**What the task requires:** Return the lines of the material below exactly, beginning with the line that has "Given: Expand the" in it and finishing with the line that has "Task: Click the 内存: 4GB以上 requirement text" in it. Leave all pictures aside.

**Supplied records:**
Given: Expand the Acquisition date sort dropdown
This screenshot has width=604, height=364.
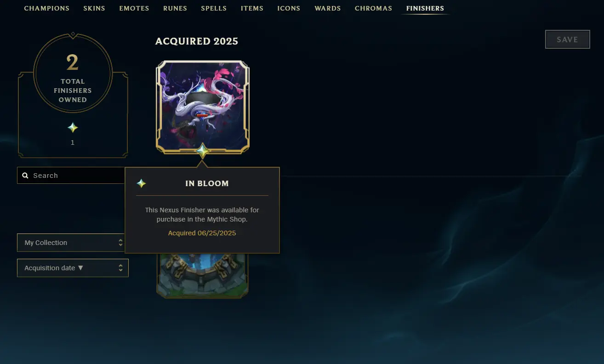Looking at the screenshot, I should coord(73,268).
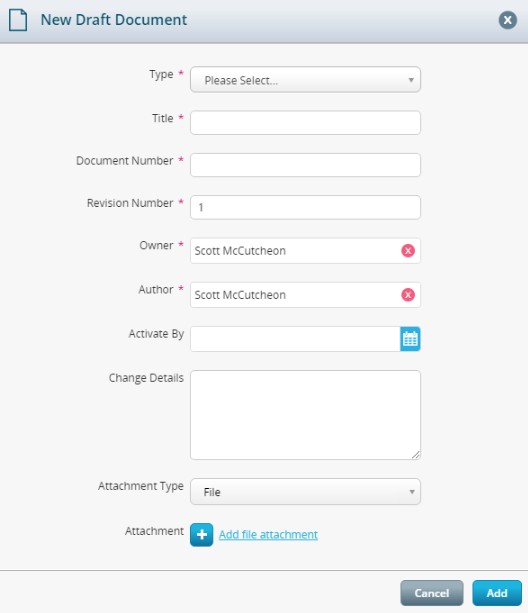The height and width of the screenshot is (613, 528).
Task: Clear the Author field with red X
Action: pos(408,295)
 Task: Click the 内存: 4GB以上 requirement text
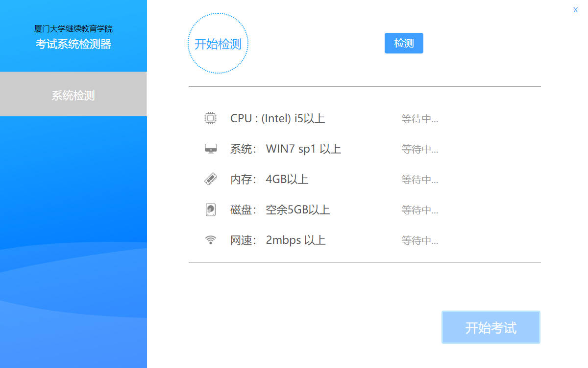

---

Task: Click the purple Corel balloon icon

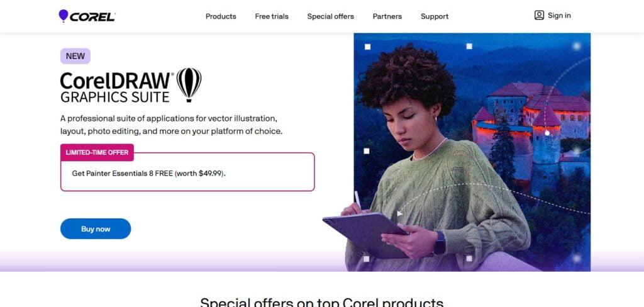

* * *

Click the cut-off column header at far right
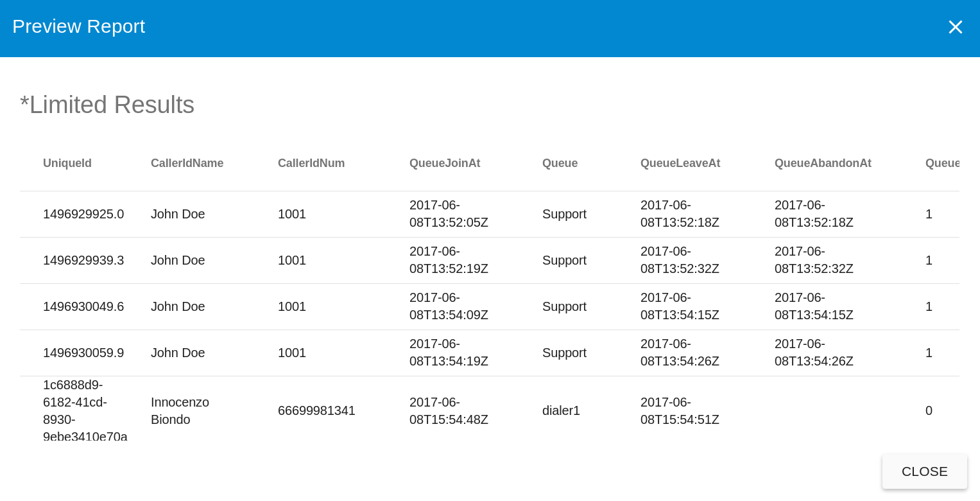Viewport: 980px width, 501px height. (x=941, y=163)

**Task solution:**
Given: Expand the Acquisition date sort dropdown
This screenshot has width=604, height=364.
Looking at the screenshot, I should coord(73,268).
The height and width of the screenshot is (613, 528).
Task: Clear the Author field with red X
Action: pos(408,295)
 Task: Click the 内存: 4GB以上 requirement text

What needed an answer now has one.